# Problem statement
Reproduce the records below exactly, with nothing altered.

(Excerpts from a dataset)
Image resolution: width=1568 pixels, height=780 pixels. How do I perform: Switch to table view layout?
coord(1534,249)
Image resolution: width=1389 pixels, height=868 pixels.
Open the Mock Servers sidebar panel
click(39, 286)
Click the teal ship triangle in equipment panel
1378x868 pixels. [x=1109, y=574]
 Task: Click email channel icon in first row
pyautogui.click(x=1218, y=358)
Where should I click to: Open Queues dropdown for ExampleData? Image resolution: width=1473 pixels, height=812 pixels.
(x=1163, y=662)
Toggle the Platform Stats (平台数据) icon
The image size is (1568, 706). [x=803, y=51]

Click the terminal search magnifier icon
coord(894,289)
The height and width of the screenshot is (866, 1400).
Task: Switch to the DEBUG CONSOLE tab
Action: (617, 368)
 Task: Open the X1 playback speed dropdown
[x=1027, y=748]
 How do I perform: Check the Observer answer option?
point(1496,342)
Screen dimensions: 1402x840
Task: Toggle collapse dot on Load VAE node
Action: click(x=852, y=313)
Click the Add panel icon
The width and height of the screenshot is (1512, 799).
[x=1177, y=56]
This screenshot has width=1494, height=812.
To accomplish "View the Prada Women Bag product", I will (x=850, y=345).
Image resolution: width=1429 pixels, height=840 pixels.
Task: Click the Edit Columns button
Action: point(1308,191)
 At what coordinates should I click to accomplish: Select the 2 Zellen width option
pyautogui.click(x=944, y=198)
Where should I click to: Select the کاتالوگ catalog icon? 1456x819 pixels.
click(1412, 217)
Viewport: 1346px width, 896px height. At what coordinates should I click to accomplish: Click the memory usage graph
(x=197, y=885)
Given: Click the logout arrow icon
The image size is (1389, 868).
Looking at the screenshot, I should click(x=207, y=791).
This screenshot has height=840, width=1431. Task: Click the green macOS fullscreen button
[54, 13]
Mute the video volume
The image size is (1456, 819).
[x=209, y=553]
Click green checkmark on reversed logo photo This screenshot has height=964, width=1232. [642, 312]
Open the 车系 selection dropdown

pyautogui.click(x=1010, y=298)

# Answer section
Image resolution: width=1568 pixels, height=780 pixels. How do I perform: Switch to table view layout?
coord(1534,249)
Image resolution: width=1389 pixels, height=868 pixels.
Open the Mock Servers sidebar panel
click(39, 286)
Click the teal ship triangle in equipment panel
1378x868 pixels. [x=1109, y=574]
 Task: Click email channel icon in first row
pyautogui.click(x=1218, y=358)
Where should I click to: Open Queues dropdown for ExampleData? Image resolution: width=1473 pixels, height=812 pixels.
(x=1163, y=662)
Toggle the Platform Stats (平台数据) icon
The image size is (1568, 706). [x=803, y=51]

Click the terminal search magnifier icon
coord(894,289)
The height and width of the screenshot is (866, 1400).
Task: Switch to the DEBUG CONSOLE tab
Action: (617, 368)
 Task: Open the X1 playback speed dropdown
[x=1027, y=748]
 How do I perform: Check the Observer answer option?
point(1496,342)
Screen dimensions: 1402x840
Task: Toggle collapse dot on Load VAE node
Action: click(x=852, y=313)
Click the Add panel icon
The width and height of the screenshot is (1512, 799).
[x=1177, y=56]
This screenshot has width=1494, height=812.
To accomplish "View the Prada Women Bag product", I will (x=850, y=345).
Image resolution: width=1429 pixels, height=840 pixels.
Task: Click the Edit Columns button
Action: point(1308,191)
 At what coordinates should I click to accomplish: Select the 2 Zellen width option
pyautogui.click(x=944, y=198)
Where should I click to: Select the کاتالوگ catalog icon? 1456x819 pixels.
click(1412, 217)
Viewport: 1346px width, 896px height. At what coordinates should I click to accomplish: Click the memory usage graph
(x=197, y=885)
Given: Click the logout arrow icon
The image size is (1389, 868).
Looking at the screenshot, I should click(x=207, y=791).
This screenshot has height=840, width=1431. Task: Click the green macOS fullscreen button
[54, 13]
Mute the video volume
The image size is (1456, 819).
[x=209, y=553]
Click green checkmark on reversed logo photo This screenshot has height=964, width=1232. [642, 312]
Open the 车系 selection dropdown

pyautogui.click(x=1010, y=298)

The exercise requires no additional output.